# PROBLEM
From the line containing "Sconti e promozioni (74, 368)" down to the line containing "[Libreria Mede] (160, 1228)" in the records below, reproduce every line exactly, ends included, and omit all others.

++++ PROVIDED DATA ++++

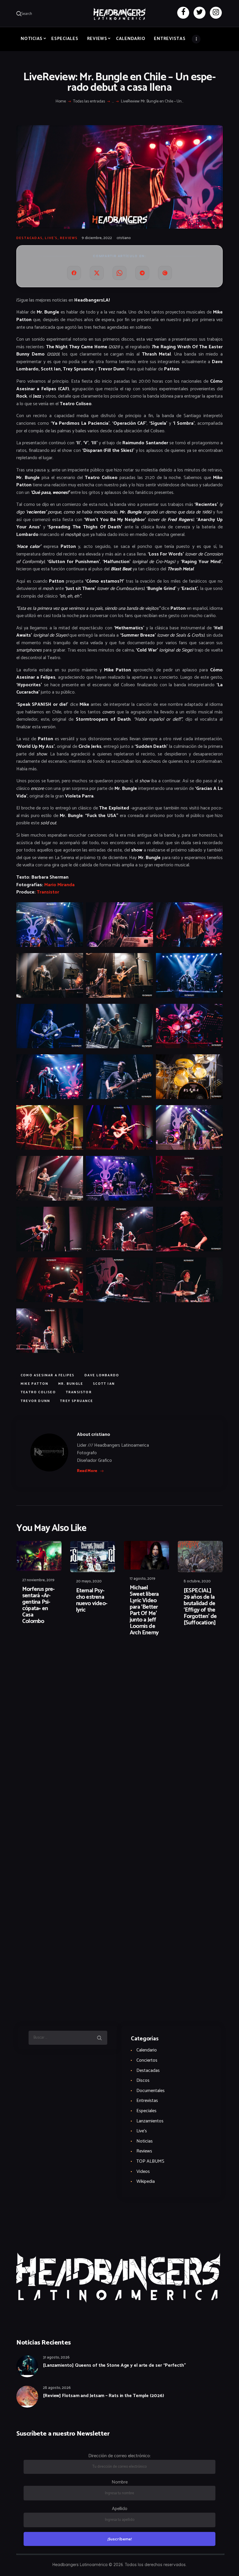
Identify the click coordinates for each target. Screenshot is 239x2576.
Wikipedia (145, 2181)
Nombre (120, 2482)
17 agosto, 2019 (142, 1579)
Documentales (150, 2091)
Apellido (119, 2509)
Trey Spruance (76, 1401)
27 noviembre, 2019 (38, 1580)
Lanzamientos (150, 2121)
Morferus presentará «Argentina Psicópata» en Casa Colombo (38, 1605)
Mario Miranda (59, 885)
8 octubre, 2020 (197, 1581)
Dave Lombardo (102, 1375)
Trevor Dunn (35, 1401)
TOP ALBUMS (150, 2161)
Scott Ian (104, 1384)
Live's (51, 238)
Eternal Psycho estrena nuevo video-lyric (91, 1600)
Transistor (48, 892)
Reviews (69, 238)
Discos (143, 2080)
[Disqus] (61, 1659)
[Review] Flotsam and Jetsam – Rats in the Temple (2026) (103, 2396)
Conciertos (146, 2060)
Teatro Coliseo (38, 1392)
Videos (143, 2172)
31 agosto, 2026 (56, 2357)
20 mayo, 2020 (89, 1581)
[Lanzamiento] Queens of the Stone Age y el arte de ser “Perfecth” (114, 2365)
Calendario (146, 2050)
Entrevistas (147, 2101)
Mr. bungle (70, 1384)
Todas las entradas (89, 101)
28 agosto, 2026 (57, 2388)
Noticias (144, 2141)
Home (61, 101)
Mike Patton (34, 1384)
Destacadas (29, 238)
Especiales (146, 2111)
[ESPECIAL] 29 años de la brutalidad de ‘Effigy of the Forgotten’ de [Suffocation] (200, 1607)
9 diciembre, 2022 (97, 238)
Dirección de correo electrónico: (119, 2456)
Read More (87, 1471)
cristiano (124, 238)
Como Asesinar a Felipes (48, 1375)
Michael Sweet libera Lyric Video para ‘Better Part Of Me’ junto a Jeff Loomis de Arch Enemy (144, 1610)
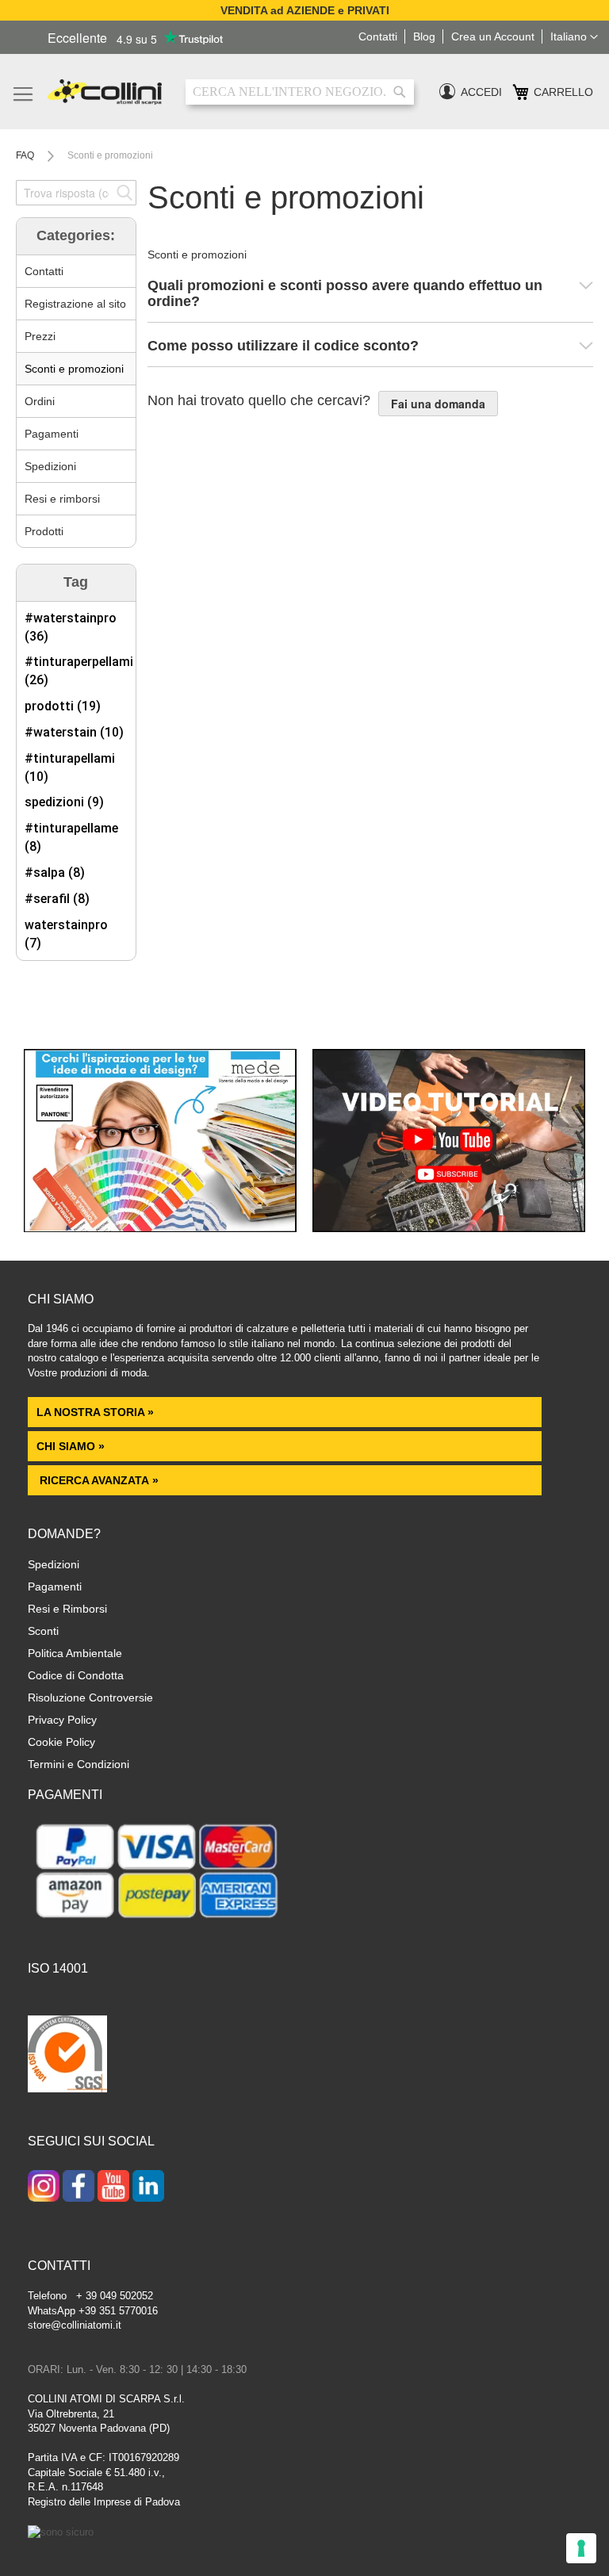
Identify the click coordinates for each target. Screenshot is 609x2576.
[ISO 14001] (67, 2056)
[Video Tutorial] (448, 1228)
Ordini (40, 401)
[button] (574, 37)
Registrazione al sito (75, 303)
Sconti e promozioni (74, 368)
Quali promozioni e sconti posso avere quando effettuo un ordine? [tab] (344, 293)
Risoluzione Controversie (90, 1697)
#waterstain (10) (74, 732)
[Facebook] (78, 2187)
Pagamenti (52, 433)
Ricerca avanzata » (97, 1480)
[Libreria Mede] (160, 1228)
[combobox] (300, 92)
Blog (424, 36)
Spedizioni (50, 466)
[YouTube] (113, 2187)
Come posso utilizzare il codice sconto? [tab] (283, 346)
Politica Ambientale (75, 1653)
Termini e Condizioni (78, 1764)
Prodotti (44, 531)
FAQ (26, 155)
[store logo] (105, 92)
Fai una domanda (438, 403)
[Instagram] (43, 2187)
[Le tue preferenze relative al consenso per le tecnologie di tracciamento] (581, 2548)
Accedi (481, 92)
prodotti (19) (63, 706)
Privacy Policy (62, 1719)
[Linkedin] (148, 2187)
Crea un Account (492, 36)
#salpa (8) (55, 872)
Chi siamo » (70, 1446)
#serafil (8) (57, 898)
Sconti (43, 1631)
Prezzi (40, 336)
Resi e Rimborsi (67, 1608)
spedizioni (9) (64, 802)
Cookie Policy (61, 1742)
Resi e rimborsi (62, 498)
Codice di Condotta (76, 1675)
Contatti (44, 271)
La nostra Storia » (95, 1412)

++++

# RESPONSE AREA
Sconti e promozioni (74, 368)
Quali promozioni e sconti posso avere quando effettuo un ordine? [tab] (344, 293)
Risoluzione Controversie (90, 1697)
#waterstain (10) (74, 732)
[Facebook] (78, 2187)
Pagamenti (52, 433)
Ricerca avanzata » (97, 1480)
[Libreria Mede] (160, 1228)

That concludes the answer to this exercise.